# Given instruction
Convert every line of the records into a JSON list of strings, with one string per line and blank lines omitted.

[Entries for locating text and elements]
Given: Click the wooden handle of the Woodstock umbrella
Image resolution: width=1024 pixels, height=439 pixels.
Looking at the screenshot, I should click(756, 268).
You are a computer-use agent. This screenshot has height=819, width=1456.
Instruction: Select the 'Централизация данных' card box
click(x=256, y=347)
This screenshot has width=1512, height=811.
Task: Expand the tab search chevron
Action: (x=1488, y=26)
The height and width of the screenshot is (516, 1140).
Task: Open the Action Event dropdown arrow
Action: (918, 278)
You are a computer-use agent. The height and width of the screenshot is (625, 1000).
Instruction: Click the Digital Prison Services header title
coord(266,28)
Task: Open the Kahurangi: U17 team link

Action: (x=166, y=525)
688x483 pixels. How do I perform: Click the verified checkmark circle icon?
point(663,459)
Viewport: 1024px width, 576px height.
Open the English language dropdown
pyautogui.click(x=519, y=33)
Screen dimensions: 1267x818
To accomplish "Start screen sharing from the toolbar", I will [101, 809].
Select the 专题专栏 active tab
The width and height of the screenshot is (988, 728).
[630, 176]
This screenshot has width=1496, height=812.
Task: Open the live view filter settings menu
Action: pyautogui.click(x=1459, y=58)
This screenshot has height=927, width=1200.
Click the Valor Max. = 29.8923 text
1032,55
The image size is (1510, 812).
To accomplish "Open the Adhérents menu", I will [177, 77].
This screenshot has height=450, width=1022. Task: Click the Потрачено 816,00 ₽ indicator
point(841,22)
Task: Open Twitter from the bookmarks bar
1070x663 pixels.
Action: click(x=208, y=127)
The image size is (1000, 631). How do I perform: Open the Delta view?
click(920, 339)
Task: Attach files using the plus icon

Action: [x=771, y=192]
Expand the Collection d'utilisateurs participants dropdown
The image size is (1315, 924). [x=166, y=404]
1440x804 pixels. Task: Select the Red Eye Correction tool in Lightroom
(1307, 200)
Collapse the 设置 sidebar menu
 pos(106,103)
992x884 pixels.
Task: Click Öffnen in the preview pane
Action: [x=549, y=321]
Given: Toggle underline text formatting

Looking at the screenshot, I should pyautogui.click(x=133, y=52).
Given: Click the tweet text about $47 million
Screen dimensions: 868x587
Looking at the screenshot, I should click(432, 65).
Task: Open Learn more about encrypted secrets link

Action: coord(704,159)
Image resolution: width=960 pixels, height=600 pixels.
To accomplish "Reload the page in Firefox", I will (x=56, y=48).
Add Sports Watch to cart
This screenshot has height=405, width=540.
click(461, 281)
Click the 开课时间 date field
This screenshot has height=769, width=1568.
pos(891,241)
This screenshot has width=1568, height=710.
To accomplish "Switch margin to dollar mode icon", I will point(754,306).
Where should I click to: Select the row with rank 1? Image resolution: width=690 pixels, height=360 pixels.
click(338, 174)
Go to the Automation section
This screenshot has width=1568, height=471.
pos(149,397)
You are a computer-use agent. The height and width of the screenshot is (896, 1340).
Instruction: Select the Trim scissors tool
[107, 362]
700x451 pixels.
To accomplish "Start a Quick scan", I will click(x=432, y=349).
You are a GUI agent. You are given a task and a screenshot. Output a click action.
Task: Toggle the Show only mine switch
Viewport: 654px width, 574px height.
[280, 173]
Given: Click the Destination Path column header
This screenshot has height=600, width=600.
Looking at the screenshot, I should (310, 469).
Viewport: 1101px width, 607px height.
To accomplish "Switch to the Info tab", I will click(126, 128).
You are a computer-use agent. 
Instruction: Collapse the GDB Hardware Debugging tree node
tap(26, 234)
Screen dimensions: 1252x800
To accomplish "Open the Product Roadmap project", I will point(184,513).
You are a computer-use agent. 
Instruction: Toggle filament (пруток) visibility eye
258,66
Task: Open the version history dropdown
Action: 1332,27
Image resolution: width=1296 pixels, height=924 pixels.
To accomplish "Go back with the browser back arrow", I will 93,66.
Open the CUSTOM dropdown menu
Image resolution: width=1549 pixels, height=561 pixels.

# Answer below
[
  "Given: Click the wooden handle of the Woodstock umbrella",
  "Image resolution: width=1024 pixels, height=439 pixels.",
  "Looking at the screenshot, I should click(756, 268).",
  "You are a computer-use agent. This screenshot has height=819, width=1456.",
  "Instruction: Select the 'Централизация данных' card box",
  "click(x=256, y=347)",
  "This screenshot has width=1512, height=811.",
  "Task: Expand the tab search chevron",
  "Action: (x=1488, y=26)",
  "The height and width of the screenshot is (516, 1140).",
  "Task: Open the Action Event dropdown arrow",
  "Action: (918, 278)",
  "You are a computer-use agent. The height and width of the screenshot is (625, 1000).",
  "Instruction: Click the Digital Prison Services header title",
  "coord(266,28)",
  "Task: Open the Kahurangi: U17 team link",
  "Action: (x=166, y=525)",
  "688x483 pixels. How do I perform: Click the verified checkmark circle icon?",
  "point(663,459)",
  "Viewport: 1024px width, 576px height.",
  "Open the English language dropdown",
  "pyautogui.click(x=519, y=33)",
  "Screen dimensions: 1267x818",
  "To accomplish \"Start screen sharing from the toolbar\", I will [101, 809].",
  "Select the 专题专栏 active tab",
  "The width and height of the screenshot is (988, 728).",
  "[630, 176]",
  "This screenshot has width=1496, height=812.",
  "Task: Open the live view filter settings menu",
  "Action: pyautogui.click(x=1459, y=58)",
  "This screenshot has height=927, width=1200.",
  "Click the Valor Max. = 29.8923 text",
  "1032,55",
  "The image size is (1510, 812).",
  "To accomplish \"Open the Adhérents menu\", I will [177, 77].",
  "This screenshot has height=450, width=1022. Task: Click the Потрачено 816,00 ₽ indicator",
  "point(841,22)",
  "Task: Open Twitter from the bookmarks bar",
  "1070x663 pixels.",
  "Action: click(x=208, y=127)",
  "The image size is (1000, 631). How do I perform: Open the Delta view?",
  "click(920, 339)",
  "Task: Attach files using the plus icon",
  "Action: [x=771, y=192]",
  "Expand the Collection d'utilisateurs participants dropdown",
  "The image size is (1315, 924). [x=166, y=404]",
  "1440x804 pixels. Task: Select the Red Eye Correction tool in Lightroom",
  "(1307, 200)",
  "Collapse the 设置 sidebar menu",
  " pos(106,103)",
  "992x884 pixels.",
  "Task: Click Öffnen in the preview pane",
  "Action: [x=549, y=321]",
  "Given: Toggle underline text formatting",
  "Looking at the screenshot, I should pyautogui.click(x=133, y=52).",
  "Given: Click the tweet text about $47 million",
  "Screen dimensions: 868x587",
  "Looking at the screenshot, I should click(432, 65).",
  "Task: Open Learn more about encrypted secrets link",
  "Action: coord(704,159)",
  "Image resolution: width=960 pixels, height=600 pixels.",
  "To accomplish \"Reload the page in Firefox\", I will (x=56, y=48).",
  "Add Sports Watch to cart",
  "This screenshot has height=405, width=540.",
  "click(461, 281)",
  "Click the 开课时间 date field",
  "This screenshot has height=769, width=1568.",
  "pos(891,241)",
  "This screenshot has width=1568, height=710.",
  "To accomplish \"Switch margin to dollar mode icon\", I will point(754,306).",
  "Where should I click to: Select the row with rank 1? Image resolution: width=690 pixels, height=360 pixels.",
  "click(338, 174)",
  "Go to the Automation section",
  "This screenshot has width=1568, height=471.",
  "pos(149,397)",
  "You are a computer-use agent. The height and width of the screenshot is (896, 1340).",
  "Instruction: Select the Trim scissors tool",
  "[107, 362]",
  "700x451 pixels.",
  "To accomplish \"Start a Quick scan\", I will click(x=432, y=349).",
  "You are a GUI agent. You are given a task and a screenshot. Output a click action.",
  "Task: Toggle the Show only mine switch",
  "Viewport: 654px width, 574px height.",
  "[280, 173]",
  "Given: Click the Destination Path column header",
  "This screenshot has height=600, width=600.",
  "Looking at the screenshot, I should (310, 469).",
  "Viewport: 1101px width, 607px height.",
  "To accomplish \"Switch to the Info tab\", I will click(126, 128).",
  "You are a computer-use agent. ",
  "Instruction: Collapse the GDB Hardware Debugging tree node",
  "tap(26, 234)",
  "Screen dimensions: 1252x800",
  "To accomplish \"Open the Product Roadmap project\", I will point(184,513).",
  "You are a computer-use agent. ",
  "Instruction: Toggle filament (пруток) visibility eye",
  "258,66",
  "Task: Open the version history dropdown",
  "Action: 1332,27",
  "Image resolution: width=1296 pixels, height=924 pixels.",
  "To accomplish \"Go back with the browser back arrow\", I will 93,66.",
  "Open the CUSTOM dropdown menu",
  "Image resolution: width=1549 pixels, height=561 pixels."
]